Kallocain is a 1940 dystopian novel by Swedish novelist Karin Boye, which envisions a future of drab terror. Seen through the eyes of idealistic scientist Leo Kall, Kallocain is a depiction of a totalitarian world state. An important aspect of the novel is the relationships and connections between the various characters, such as the marriage of the main character and his wife Linda Kall, and the feelings of jealousy and suspicion that may arise in a society with heavy surveillance and legal uncertainty.
One of its central ideas coincides with contemporary rumors of truth drugs that ensured the subordination of every citizen to the state.
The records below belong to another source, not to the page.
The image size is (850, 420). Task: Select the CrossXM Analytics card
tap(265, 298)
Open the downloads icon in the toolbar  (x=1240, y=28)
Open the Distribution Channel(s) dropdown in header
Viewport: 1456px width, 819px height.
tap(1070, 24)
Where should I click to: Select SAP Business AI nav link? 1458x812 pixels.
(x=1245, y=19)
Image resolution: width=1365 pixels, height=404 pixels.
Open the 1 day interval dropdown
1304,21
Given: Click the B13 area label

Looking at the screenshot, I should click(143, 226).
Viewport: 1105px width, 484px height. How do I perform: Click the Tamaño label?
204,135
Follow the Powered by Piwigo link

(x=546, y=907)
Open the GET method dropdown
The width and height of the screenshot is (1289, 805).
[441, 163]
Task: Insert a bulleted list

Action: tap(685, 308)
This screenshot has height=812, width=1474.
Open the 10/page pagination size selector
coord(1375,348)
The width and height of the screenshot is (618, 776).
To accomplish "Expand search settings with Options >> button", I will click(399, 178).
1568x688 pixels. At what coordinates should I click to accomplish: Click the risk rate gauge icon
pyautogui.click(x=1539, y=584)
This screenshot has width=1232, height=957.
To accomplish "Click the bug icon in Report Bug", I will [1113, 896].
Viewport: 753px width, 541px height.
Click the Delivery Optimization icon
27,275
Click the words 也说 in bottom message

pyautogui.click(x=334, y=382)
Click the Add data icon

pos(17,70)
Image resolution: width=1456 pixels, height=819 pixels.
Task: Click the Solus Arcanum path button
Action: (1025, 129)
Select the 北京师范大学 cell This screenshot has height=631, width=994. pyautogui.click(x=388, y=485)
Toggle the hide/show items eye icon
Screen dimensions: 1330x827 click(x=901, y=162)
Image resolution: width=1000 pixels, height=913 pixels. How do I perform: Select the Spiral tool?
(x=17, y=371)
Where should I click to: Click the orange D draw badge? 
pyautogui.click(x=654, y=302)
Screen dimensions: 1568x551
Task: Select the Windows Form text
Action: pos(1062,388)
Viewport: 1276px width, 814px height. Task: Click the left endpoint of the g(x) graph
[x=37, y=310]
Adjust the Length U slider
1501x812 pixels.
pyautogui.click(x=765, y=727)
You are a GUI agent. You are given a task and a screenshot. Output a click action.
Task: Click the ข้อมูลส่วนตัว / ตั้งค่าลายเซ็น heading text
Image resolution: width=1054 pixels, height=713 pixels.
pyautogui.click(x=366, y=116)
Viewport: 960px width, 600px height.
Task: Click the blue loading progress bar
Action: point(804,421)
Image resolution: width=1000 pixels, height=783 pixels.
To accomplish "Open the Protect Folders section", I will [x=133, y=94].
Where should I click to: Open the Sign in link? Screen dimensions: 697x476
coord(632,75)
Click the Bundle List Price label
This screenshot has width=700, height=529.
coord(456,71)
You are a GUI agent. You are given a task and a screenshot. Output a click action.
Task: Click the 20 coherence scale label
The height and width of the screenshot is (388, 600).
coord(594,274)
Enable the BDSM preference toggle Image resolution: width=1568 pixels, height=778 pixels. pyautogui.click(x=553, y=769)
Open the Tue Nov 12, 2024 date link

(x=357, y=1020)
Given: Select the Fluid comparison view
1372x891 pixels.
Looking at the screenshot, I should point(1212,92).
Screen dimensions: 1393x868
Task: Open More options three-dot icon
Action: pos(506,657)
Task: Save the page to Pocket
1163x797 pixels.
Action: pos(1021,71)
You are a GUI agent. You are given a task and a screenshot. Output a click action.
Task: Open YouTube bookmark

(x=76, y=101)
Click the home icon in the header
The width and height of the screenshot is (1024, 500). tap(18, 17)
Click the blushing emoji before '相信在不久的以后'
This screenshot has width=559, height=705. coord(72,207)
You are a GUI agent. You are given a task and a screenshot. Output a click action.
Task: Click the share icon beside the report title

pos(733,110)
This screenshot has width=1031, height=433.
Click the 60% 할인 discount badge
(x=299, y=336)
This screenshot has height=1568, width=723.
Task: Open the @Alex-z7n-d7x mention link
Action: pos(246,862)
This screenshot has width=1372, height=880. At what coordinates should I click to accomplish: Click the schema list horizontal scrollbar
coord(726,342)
Both Aldous Huxley's Brave New World (1932) and Boye's Kallocain are drug dystopias, or societies in which pharmacology is used to suppress opposition to authority. However, unlike Brave New World, where a drug is used to suppress the urge to nonconformity generally, in Kallocain a drug is used to detect individual acts and thoughts of rebellion.
Kallocain has been translated into more than 10 languages; English language translations include those by Gustaf Lannestock (2002, University of Wisconsin Press) and David McDuff (2019, Penguin Classics). It was adapted into a television miniseries in 1981 by Hans Abramson.
In 2016, the novel was nominated for the Retro-Hugo award for the best science fiction novel of 1941.